• **EXERCISE PROMPT**
Reproduce verbatim the records from the start through the line containing "Action: click(x=742, y=283)", with both ends included.
━━ DATA IN THIS EXERCISE
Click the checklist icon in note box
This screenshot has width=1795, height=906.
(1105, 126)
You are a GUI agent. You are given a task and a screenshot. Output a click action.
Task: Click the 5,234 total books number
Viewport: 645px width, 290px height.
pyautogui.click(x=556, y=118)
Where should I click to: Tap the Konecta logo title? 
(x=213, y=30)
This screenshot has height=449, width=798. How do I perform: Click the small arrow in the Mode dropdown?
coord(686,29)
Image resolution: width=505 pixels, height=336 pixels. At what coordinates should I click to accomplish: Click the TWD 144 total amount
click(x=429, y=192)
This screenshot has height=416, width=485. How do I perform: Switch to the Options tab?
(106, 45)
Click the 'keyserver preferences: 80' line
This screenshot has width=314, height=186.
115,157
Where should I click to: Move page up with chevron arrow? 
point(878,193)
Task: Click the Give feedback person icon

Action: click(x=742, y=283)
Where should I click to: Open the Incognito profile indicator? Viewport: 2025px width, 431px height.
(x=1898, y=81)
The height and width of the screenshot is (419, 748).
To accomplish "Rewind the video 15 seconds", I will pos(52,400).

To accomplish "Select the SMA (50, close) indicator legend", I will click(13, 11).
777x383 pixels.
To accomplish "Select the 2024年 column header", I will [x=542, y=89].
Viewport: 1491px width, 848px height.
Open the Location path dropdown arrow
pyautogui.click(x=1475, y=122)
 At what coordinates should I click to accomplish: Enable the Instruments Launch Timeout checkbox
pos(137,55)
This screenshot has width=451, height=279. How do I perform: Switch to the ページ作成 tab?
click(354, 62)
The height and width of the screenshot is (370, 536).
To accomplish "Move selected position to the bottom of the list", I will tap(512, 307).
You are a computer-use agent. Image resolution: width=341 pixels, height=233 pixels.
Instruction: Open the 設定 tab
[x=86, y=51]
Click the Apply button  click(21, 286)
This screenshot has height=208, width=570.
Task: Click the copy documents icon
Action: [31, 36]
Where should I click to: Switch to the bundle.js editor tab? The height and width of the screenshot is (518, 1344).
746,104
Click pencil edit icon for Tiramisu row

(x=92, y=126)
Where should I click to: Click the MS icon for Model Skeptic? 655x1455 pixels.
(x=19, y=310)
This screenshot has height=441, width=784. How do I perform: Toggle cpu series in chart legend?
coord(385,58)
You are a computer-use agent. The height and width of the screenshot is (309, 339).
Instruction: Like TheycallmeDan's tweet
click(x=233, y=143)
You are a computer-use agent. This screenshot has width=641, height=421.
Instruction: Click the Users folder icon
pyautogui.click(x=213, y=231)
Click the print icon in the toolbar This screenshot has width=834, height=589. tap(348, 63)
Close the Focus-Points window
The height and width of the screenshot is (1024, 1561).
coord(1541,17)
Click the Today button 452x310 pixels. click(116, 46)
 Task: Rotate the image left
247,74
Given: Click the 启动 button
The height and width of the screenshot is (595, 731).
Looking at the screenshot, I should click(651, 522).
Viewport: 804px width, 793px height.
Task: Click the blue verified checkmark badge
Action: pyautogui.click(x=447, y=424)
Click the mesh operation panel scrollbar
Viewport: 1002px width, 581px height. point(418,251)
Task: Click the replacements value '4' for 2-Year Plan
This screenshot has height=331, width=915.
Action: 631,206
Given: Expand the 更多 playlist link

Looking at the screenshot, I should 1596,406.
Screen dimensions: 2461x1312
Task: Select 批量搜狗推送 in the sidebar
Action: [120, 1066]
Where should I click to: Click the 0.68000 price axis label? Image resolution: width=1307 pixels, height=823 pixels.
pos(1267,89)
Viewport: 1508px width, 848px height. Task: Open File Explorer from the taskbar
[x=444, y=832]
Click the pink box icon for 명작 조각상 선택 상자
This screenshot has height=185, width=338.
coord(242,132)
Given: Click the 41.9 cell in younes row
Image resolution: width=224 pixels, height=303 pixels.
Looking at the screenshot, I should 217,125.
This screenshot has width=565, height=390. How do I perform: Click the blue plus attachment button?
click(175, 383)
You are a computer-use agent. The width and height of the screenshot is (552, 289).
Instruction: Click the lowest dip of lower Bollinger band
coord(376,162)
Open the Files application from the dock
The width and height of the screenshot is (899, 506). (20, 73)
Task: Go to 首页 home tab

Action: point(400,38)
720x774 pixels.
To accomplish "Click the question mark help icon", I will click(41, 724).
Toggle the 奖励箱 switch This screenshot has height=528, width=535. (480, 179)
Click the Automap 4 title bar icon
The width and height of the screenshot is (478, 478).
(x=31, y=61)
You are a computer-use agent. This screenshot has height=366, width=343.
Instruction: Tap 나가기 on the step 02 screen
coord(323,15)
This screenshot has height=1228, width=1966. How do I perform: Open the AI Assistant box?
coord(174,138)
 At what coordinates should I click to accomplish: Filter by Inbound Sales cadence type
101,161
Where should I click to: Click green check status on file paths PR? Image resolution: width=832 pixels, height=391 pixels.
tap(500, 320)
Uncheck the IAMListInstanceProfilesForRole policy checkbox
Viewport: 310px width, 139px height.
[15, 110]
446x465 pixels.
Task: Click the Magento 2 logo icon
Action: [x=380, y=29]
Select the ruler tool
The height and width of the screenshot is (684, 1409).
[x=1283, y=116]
━━━━
• **RESULT**
Click the checklist icon in note box
This screenshot has width=1795, height=906.
(1105, 126)
You are a GUI agent. You are given a task and a screenshot. Output a click action.
Task: Click the 5,234 total books number
Viewport: 645px width, 290px height.
pyautogui.click(x=556, y=118)
Where should I click to: Tap the Konecta logo title? 
(x=213, y=30)
This screenshot has height=449, width=798. How do I perform: Click the small arrow in the Mode dropdown?
coord(686,29)
Image resolution: width=505 pixels, height=336 pixels. At what coordinates should I click to accomplish: Click the TWD 144 total amount
click(x=429, y=192)
This screenshot has height=416, width=485. How do I perform: Switch to the Options tab?
(106, 45)
Click the 'keyserver preferences: 80' line
This screenshot has width=314, height=186.
115,157
Where should I click to: Move page up with chevron arrow? 
point(878,193)
Task: Click the Give feedback person icon

Action: click(x=742, y=283)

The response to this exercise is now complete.